Reliability of N-terminal proBNP assay in diagnosis of left ventricular systolic dysfunction within representative and high risk populations

Abstract

Objective: To determine the performance of a new NT-proBNP assay in comparison with brain natriuretic peptide (BNP) in identifying left ventricular systolic dysfunction (LVSD) in randomly selected community populations.

Methods: Blood samples were taken prospectively in the community from 591 randomly sampled individuals over the age of 45 years, stratified for age and socioeconomic status and divided into four cohorts (general population; clinically diagnosed heart failure; patients on diuretics; and patients deemed at high risk of heart failure).
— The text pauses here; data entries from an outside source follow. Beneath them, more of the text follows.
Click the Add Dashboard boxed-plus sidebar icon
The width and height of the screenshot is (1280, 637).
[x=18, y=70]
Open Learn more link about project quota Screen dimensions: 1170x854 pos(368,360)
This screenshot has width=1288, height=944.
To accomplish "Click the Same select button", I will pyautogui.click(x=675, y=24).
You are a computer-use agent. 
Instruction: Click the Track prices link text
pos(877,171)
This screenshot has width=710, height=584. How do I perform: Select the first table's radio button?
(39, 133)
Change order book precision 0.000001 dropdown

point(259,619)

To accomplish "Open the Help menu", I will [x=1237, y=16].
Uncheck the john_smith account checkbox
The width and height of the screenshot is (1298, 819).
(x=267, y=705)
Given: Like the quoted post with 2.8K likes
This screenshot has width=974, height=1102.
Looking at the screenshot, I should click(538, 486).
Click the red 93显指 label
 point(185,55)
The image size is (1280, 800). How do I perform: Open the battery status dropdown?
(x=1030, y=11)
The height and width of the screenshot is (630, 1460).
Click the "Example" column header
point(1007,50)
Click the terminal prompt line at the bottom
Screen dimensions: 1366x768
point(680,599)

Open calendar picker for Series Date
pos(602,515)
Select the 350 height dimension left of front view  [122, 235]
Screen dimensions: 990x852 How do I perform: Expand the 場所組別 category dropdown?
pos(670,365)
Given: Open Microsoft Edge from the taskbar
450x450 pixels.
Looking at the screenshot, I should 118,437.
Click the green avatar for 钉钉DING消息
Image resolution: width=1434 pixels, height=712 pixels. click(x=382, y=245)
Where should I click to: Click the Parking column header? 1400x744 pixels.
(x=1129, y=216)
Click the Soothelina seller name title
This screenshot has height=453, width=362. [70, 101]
Definite heart failure (left ventricular ejection fraction (LVEF) < 40%) was identified in 33 people. Samples were handled as though in routine clinical practice. The laboratories undertaking the assays were blinded.

Results: Using NT-proBNP to diagnose LVEF < 40% in the general population, a level of > 40 pmol/l had 80% sensitivity, 73% specificity, 5% positive predictive value (PPV), 100% negative predictive value (NPV), and an area under the receiver-operator characteristic curve (AUC) of 76% (95% confidence interval (CI) 46% to 100%). For BNP to diagnose LVSD, a cut off level of > 33 pmol/l had 80% sensitivity, 88% specificity, 10% PPV, 100% NPV, and AUC of 88% (95% CI 75% to 100%). Similar NPVs were found for patients randomly screened from the three other populations.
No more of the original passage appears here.